Why does this Cairo program put powers of 2 in the memory?

Here are some leading questions that can help you reach the answer. Answers to the questions after a break:

1. Where does the jmp rel -1 instruction jump to?
2. What does the target instruction do? What happens after it?
3. How did this instruction end up in the program section of the memory?
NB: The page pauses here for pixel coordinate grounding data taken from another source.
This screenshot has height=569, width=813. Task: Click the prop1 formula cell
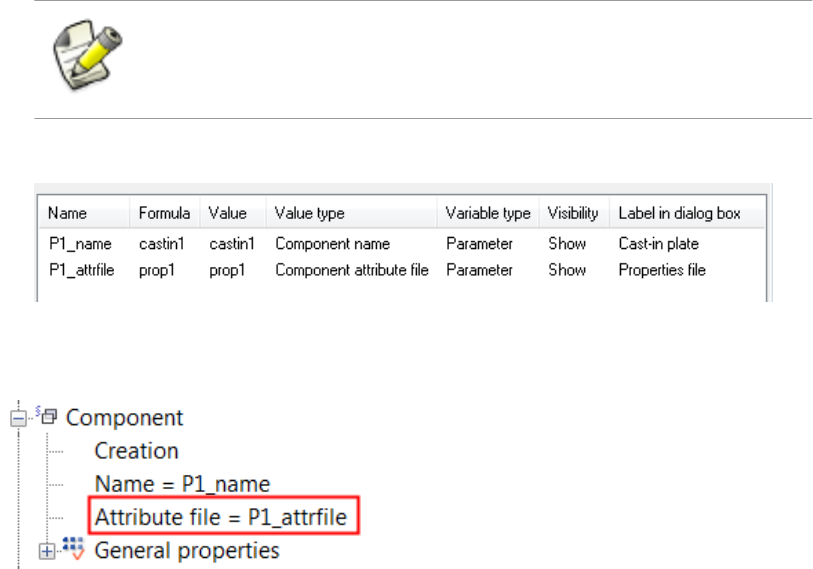[x=155, y=269]
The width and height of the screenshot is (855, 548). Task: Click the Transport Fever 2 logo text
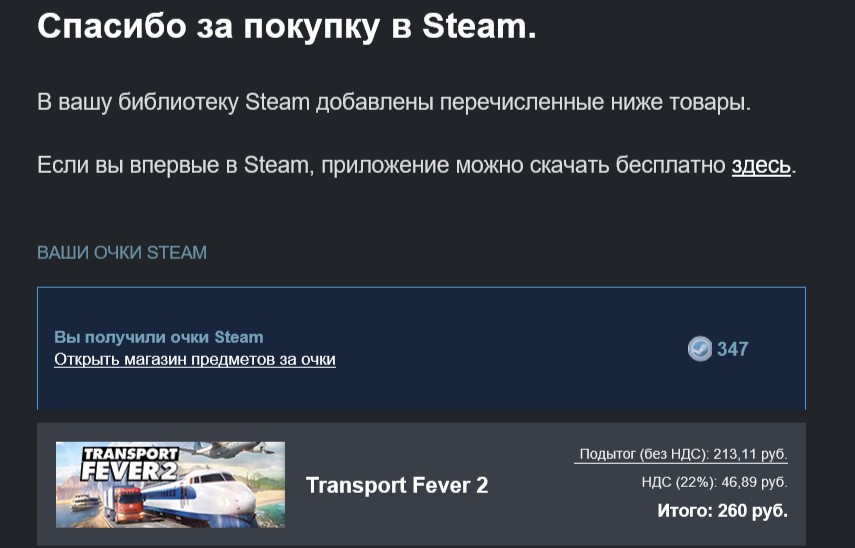130,464
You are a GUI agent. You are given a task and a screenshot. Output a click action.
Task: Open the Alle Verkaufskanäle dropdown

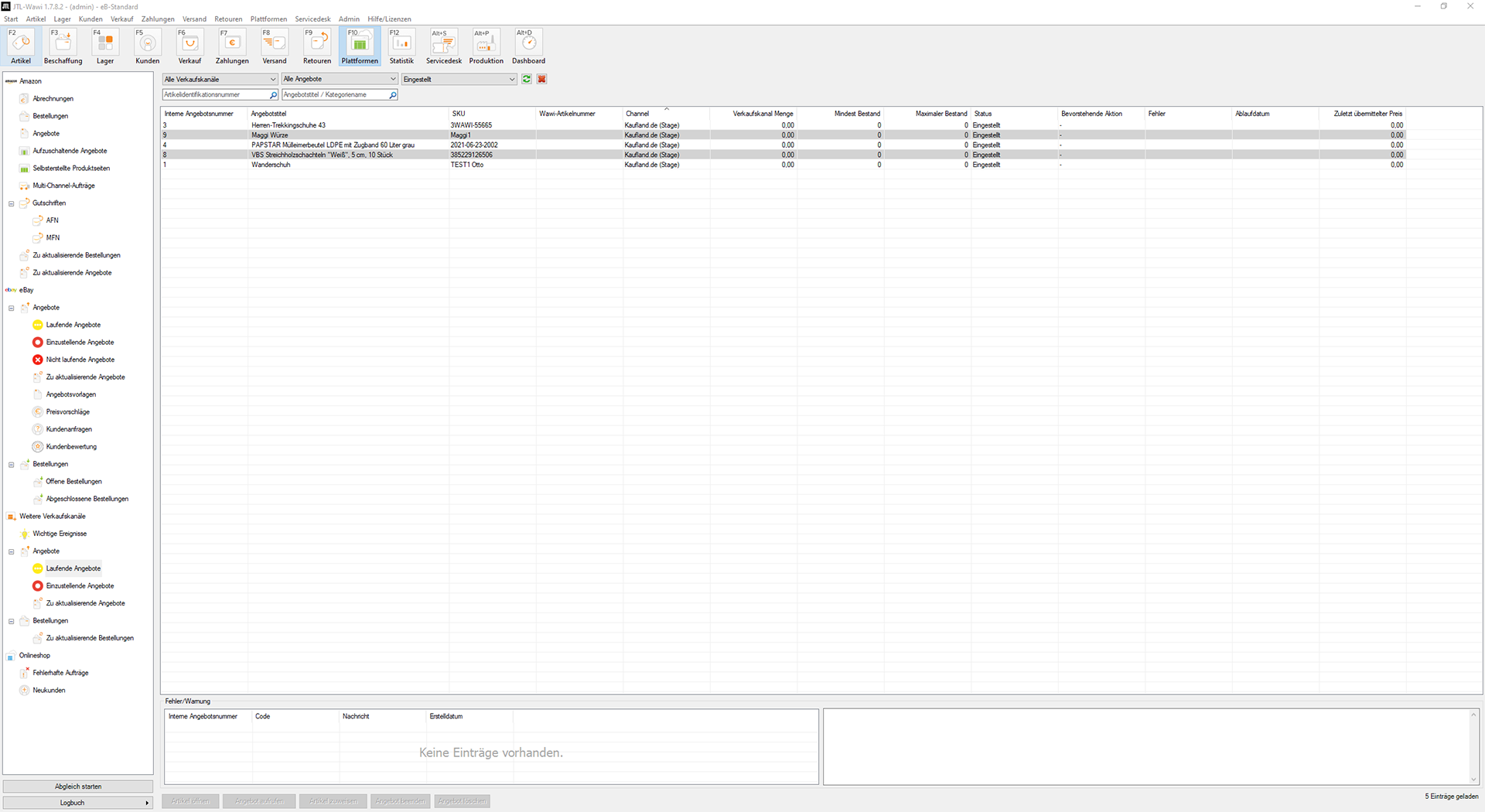(x=220, y=79)
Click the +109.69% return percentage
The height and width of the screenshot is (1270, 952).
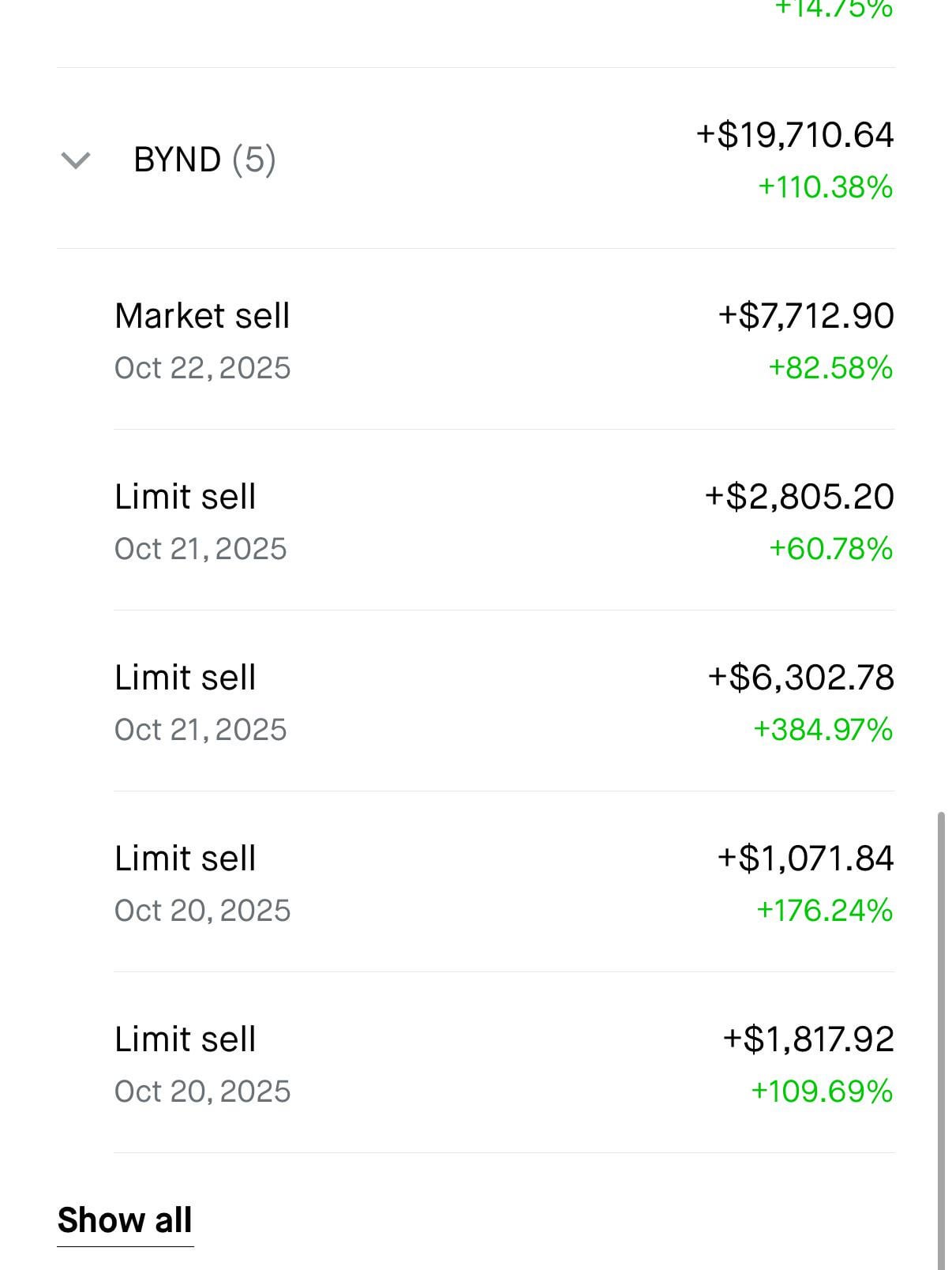point(821,1092)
1. jmp rel -1 is encoded in the memory at addresses 5-6. When it is executed, we have pc = 5, thus after the jump we will execute the instruction at pc = 4, which is 0x48307fff7fff8000.
2. This bytecode encodes the instruction [ap] = [ap - 1] + [ap - 1]; ap++ (to check, you can manually decode the flags and offsets [Edit: see below], or simply write a cairo program with this instruction and see what it compiles to). After it is executed, pc is increased by 1, so we again execute jmp rel -1, and so on in an infinite loop. It should be clear why this fills the memory with powers of 2 (the first 2, at address 10, was written by the [fp + 1] = 2; ap++ instruction).
3. The instruction [fp] = 5201798304953761792; ap++ has an immediate argument (the right hand side, 5201798304953761792). Instructions with immediate arguments are encoded as two field elements in the memory, the first encoding the general instruction (e.g. [fp] = imm; ap++), and the second being the immediate value itself. This immediate value is thus written in address 4, and indeed 5201798304953761792 is the same as 0x48307fff7fff8000. Similarly, the 2 at address 2 is the immediate argument of the instruction [fp + 1] = 2, and the -1 at address 6 is the immediate of jmp rel -1.

To summarize, this strange behavior is due to the relative jump moving to an address of an immediate value and parsing it as a standalone instruction. Normally this wouldn't occur, since pc is incremented by 2 after executing an instruction with an immediate value, and by 1 when executing an instruction without one, so it always continues to the next compiled instruction. The unlabeled jump was necessary here to reach this unexpected program counter.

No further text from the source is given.